Também eu tinha de escrever sobre a noticia do dia, a morte cerebral de Angélico Vieira.
Quando somos jovens pensamos que somos imortais. E também somos irresponsáveis. E também cometemos erros. E também temos a mania que somos bons. E também achamos que o mundo gira à volta das nossas necessidades ou vontades.
No caso de Angélico Vieira a coisa funciona assim também, inflacionada pelo facto de ser famoso e ter dinheiro. Não me cabe a mim tecer comentários sobre se ia depressa, sobre se tinha cinto, sobre o que seja...
Apenas reflicto sobre as consequencias...e sobre o meu pai.
O meu pai teve um acidente de mota em 1985, jovem irresponsável de 22 anos, armado em herói, achava que o capacete era para se usar no braço.
Esteve em coma, comemorou-se o seu aniversário (a 4 de Julho) e ele em coma...e já só se pedia um milagre...

__O SEU OBJETIVO__: Dê seguimento ao texto sobre a morte cerebral de Angélico Vieira e o acidente de mota do pai, começando logo após a última frase mostrada.

__DADOS EXTRAÍDOS__:
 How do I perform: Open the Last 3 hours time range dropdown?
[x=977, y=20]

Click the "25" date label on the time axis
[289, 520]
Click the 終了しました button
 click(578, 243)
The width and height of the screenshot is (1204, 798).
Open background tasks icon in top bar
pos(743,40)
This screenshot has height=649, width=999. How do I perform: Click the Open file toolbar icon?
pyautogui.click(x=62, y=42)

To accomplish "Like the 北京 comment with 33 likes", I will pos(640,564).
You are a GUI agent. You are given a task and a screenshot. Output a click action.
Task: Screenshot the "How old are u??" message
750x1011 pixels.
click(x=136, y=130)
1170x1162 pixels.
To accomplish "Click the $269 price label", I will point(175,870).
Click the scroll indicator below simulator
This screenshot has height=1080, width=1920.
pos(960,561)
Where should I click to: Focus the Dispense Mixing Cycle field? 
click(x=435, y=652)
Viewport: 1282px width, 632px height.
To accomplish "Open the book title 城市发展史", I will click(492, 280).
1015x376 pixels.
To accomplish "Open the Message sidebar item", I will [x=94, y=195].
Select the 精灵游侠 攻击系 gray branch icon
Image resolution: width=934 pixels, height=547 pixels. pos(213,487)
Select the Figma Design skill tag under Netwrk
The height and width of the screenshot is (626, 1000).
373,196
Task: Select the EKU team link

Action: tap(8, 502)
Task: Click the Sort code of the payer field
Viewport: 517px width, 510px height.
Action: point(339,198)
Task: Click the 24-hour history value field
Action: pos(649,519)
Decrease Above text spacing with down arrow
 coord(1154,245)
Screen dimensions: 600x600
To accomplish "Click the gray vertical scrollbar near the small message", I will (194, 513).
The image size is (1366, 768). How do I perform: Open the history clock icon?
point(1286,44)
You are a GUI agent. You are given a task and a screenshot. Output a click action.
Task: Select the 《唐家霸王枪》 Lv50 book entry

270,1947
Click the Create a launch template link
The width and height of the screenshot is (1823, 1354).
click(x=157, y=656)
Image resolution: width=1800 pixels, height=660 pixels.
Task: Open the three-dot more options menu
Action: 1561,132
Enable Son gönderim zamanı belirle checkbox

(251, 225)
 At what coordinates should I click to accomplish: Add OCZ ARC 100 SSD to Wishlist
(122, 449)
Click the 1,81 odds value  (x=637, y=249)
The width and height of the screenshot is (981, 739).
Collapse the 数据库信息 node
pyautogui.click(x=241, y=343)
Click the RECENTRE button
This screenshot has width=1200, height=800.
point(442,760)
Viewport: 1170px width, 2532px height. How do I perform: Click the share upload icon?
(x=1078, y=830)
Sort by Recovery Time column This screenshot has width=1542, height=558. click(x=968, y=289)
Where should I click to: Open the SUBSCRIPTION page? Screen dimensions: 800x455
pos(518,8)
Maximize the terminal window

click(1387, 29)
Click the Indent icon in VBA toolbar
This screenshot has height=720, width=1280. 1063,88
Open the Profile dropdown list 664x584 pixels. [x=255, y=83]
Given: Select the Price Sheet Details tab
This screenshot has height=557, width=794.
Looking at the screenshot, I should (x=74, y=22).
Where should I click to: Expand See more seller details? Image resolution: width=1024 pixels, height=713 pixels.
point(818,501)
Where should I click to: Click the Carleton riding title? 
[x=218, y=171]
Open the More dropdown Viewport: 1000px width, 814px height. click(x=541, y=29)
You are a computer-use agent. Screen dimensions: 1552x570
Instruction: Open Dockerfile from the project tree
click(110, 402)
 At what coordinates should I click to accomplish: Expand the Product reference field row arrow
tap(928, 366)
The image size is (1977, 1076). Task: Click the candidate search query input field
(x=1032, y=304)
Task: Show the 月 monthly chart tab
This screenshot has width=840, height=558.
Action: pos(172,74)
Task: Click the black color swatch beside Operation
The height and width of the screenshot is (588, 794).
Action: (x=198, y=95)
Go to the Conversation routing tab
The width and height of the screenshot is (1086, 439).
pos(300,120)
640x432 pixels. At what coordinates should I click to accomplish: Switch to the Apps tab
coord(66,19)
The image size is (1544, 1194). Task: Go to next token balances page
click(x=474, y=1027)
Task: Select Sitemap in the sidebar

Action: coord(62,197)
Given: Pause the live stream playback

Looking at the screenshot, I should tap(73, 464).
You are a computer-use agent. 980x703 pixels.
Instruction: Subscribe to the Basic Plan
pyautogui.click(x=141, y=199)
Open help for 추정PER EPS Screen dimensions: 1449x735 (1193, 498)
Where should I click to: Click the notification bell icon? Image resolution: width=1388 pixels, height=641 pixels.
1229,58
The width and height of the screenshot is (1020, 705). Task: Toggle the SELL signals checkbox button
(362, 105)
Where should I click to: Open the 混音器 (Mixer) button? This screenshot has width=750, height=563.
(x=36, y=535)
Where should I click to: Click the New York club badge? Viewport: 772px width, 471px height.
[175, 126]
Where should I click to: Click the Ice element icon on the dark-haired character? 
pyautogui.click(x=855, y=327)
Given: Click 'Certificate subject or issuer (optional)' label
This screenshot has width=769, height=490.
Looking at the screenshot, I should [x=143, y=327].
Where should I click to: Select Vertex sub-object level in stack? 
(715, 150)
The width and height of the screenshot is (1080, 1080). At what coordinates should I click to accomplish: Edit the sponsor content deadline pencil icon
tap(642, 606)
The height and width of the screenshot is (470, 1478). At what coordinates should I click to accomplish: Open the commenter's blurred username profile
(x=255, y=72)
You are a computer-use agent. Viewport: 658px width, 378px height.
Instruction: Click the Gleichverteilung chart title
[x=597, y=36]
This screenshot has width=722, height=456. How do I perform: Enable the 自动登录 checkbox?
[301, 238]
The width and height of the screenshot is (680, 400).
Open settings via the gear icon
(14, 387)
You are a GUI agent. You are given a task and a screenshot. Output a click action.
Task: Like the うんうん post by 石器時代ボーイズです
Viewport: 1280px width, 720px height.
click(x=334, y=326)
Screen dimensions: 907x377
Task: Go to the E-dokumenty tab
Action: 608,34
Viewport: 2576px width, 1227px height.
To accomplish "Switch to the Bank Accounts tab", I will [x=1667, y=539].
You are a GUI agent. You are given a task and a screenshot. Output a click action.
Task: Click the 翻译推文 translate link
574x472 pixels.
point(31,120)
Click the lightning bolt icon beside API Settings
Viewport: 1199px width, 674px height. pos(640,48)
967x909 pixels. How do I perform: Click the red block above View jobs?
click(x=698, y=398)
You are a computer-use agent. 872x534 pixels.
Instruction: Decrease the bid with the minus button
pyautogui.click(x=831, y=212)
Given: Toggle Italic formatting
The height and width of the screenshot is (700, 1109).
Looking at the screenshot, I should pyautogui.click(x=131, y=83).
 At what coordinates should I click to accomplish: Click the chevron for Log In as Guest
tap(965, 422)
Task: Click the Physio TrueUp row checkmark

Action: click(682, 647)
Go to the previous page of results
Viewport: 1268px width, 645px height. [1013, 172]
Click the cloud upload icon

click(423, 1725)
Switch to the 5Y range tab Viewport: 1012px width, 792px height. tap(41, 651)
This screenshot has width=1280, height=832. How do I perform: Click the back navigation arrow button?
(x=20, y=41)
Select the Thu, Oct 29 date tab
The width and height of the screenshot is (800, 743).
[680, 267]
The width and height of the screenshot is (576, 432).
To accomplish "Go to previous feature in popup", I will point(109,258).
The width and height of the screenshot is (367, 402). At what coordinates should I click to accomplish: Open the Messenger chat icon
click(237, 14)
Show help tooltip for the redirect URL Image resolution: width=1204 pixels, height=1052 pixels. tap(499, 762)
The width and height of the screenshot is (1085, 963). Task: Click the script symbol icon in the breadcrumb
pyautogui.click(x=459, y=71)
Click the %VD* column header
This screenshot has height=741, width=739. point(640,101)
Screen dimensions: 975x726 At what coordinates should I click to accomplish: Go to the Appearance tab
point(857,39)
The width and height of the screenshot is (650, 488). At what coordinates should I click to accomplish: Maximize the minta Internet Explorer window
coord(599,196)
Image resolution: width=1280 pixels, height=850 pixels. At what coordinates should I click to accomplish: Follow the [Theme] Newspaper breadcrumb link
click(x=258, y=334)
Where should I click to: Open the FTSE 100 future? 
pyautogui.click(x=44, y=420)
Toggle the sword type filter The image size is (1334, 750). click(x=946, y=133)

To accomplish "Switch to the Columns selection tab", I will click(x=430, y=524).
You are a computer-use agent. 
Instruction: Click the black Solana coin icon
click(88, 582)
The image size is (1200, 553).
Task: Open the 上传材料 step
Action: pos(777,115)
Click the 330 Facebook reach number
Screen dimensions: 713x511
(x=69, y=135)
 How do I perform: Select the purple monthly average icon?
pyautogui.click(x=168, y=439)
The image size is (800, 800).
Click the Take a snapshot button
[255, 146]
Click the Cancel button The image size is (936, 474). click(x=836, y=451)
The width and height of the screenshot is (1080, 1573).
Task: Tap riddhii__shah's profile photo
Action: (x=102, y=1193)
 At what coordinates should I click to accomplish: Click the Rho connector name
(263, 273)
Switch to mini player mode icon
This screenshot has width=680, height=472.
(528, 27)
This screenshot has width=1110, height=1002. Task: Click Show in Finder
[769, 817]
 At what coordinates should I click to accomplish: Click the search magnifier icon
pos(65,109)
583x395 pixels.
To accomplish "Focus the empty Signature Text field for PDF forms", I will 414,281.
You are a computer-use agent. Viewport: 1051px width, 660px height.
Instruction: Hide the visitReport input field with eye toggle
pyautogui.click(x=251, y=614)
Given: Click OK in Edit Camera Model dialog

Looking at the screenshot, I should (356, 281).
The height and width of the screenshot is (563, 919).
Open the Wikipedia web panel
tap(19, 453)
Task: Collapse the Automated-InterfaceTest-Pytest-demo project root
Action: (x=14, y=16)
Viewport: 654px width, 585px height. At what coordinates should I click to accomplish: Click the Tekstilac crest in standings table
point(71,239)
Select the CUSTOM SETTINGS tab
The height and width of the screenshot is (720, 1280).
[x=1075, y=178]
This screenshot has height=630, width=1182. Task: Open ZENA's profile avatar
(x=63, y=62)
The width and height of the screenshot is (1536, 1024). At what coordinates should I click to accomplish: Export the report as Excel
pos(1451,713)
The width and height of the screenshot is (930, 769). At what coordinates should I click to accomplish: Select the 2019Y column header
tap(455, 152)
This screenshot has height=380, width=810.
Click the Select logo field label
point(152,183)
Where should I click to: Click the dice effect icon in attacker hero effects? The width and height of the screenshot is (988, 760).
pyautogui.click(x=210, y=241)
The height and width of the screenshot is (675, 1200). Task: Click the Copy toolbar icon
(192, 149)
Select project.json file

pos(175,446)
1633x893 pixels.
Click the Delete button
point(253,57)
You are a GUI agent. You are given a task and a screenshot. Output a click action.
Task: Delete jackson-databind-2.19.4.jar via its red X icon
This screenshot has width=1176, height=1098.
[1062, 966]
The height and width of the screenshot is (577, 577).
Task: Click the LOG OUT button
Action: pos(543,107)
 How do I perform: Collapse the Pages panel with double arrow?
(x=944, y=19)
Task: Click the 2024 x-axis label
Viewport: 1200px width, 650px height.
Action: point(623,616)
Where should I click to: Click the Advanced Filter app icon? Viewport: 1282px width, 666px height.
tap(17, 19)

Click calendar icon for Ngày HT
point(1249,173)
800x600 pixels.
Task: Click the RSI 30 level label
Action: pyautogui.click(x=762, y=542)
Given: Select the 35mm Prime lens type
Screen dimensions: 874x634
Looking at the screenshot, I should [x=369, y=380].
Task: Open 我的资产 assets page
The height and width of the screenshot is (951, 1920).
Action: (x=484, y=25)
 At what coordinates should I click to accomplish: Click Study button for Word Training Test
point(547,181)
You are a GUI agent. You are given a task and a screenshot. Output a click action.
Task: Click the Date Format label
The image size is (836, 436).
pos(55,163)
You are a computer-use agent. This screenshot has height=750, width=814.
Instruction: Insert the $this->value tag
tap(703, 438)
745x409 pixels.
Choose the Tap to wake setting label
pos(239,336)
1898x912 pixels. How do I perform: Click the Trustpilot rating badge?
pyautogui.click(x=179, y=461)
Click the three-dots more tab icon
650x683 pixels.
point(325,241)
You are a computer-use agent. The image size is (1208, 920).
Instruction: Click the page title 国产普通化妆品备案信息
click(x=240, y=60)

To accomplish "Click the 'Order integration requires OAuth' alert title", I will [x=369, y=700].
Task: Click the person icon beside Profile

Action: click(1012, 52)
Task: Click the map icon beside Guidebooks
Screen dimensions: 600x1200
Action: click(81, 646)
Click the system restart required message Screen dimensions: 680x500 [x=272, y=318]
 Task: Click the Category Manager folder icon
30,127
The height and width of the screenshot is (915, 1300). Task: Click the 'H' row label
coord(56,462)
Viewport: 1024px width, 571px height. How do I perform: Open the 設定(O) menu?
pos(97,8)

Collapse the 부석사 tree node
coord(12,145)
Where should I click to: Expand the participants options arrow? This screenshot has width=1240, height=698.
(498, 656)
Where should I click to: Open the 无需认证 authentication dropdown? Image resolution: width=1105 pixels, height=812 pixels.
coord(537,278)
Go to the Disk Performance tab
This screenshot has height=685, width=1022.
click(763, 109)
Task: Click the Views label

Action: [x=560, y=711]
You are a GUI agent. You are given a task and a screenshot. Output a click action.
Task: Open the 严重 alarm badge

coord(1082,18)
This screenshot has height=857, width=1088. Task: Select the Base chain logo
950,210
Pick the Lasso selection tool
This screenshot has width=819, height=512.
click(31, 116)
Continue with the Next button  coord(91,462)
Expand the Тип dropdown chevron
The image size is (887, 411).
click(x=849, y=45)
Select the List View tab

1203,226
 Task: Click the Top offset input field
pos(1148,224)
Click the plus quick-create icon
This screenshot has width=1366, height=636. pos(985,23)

__RESULTADO DO EXERCÍCIO__:
A minha mãe encontrou na fé o seu refugio...e um dia os médicos pediram a comparência dela e dos meus avós para desligarem as máquinas...e antes de irmos para o hospital (e relembro que as acessibilidades e meios de transporte em 1985 não eram iguais ao que são hoje) a minha mãe foi rezar à capela onde se casou (e eu casei). E rezou na entrada com a porta fechada. Eu ao lado dela. E um milagre aconteceu. Ouvimos um som...uma espécie de cantico suave, uma espécie de chilrear de pássaro...não sei definir, mas ouvimos 3 vezes...um som do mais lindo que alguma vez ouvi. Um som que transmitia paz, que transmitia alegria...um som que guardo na minha memória até hoje e guardarei sempre. E não foi sugestão...eu tinha 2 anos e meio. Lembro-me disso como se tivesse sido ontem. Não tinha qualquer referencia mental de milagres, de fé...de nada. E a minha mãe também ouviu, e ninguém acreditou nela...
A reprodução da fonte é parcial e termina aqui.